Spark driver 启动流程分析
我们知道,提交 Spark app 的时候会需要先创建初始化 sc,然后 spark 会启动一个 driver 端,这个 driver 端用来 执行我们日常开发的 app 的 main 方法,并创建 sc(听起来就像是本地代码部分,事实上有细微区别,因为 driver 端 可以不在本地,而在集群上,如 yarn 的 cluster 模式下, driver 端是 yarn 上的一个 app).
所以我们知道,启动 driver 是在初始化 sc 的时候完成的,这里是我们分析的起点。
我们以 standalone 模式为例画流程图
初始化 DriverEndpoint
从以前的博客-Spark 任务分发与执行流程 中提到,TaskSchedulerImpl 和相应的 SchedulerBackend 是在 sc 中初始化完成的。之后调用 taskScheduler 的 start 方法。 并在这个方法里调用了 schedulerBackend 的 start 方法。在集群模式下,无论是 standalone 模式下的 StandaloneSchedulerBackend 还是 yarn 下的 YarnSchedulerBackend, 都继承自类 CoarseGrainedSchedulerBackend,并在 start 方法中初始化 driverEndpoint, 如下:
override def start() {
val properties = new ArrayBuffer[(String, String)]
for ((key, value) <- scheduler.sc.conf.getAll) {
if (key.startsWith("spark.")) {
properties += ((key, value))
}
}
/** TODO (prashant) send conf instead of properties */
driverEndpoint = createDriverEndpointRef(properties)
}
protected def createDriverEndpointRef(
properties: ArrayBuffer[(String, String)]): RpcEndpointRef = {
rpcEnv.setupEndpoint(ENDPOINT_NAME, createDriverEndpoint(properties))
}
/** 初始化 DriverEndpoint 类 */
protected def createDriverEndpoint(properties: Seq[(String, String)]): DriverEndpoint = {
new DriverEndpoint(rpcEnv, properties)
}
为了便于举例,我们以 standalone 的集群模式为例说明。此时 schedulerBackend 是 StandaloneSchedulerBackend 类的实例对象。
初始化 StandaloneAppClient
在 schedulerBackend 的 start 方法中,会初始化 StandaloneAppClient, 类似的,在 yarn 的 client 模式下,会初始化 Client 类。 即意味着一定要初始化一个 Client 类,但这两个 Client 类并没有公共的父类或接口(除 Logging 外).接下来看一下类 StandaloneSchedulerBackend 的 start 方法
override def start() {
/** 上一节提到,在这里创建了 driverEndpoint */
super.start()
/** SPARK-21159. The scheduler backend should only try to connect to the launcher when in client */
/** mode. In cluster mode, the code that submits the application to the Master needs to connect */
/** to the launcher instead. */
if (sc.deployMode == "client") {
launcherBackend.connect()

## [数据摘录]
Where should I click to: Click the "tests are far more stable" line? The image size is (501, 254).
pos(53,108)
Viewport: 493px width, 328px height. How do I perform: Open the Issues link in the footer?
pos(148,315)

## [任务说明]
请接着写这篇讲 Spark driver 启动流程的文章,从它停下的地方继续往下写。 以上数据取自另一个来源。

## [练习输出]
}
/** The endpoint for executors to talk to us */
val driverUrl = RpcEndpointAddress(
sc.conf.get("spark.driver.host"),
sc.conf.get("spark.driver.port").toInt,
CoarseGrainedSchedulerBackend.ENDPOINT_NAME).toString
val args = Seq(
"--driver-url", driverUrl,
"--executor-id", "",
"--hostname", "",
"--cores", "",
"--app-id", "",
"--worker-url", "")
val extraJavaOpts = sc.conf.getOption("spark.executor.extraJavaOptions")
.map(Utils.splitCommandString).getOrElse(Seq.empty)
val classPathEntries = sc.conf.getOption("spark.executor.extraClassPath")
.map(_.split(java.io.File.pathSeparator).toSeq).getOrElse(Nil)
val libraryPathEntries = sc.conf.getOption("spark.executor.extraLibraryPath")
.map(_.split(java.io.File.pathSeparator).toSeq).getOrElse(Nil)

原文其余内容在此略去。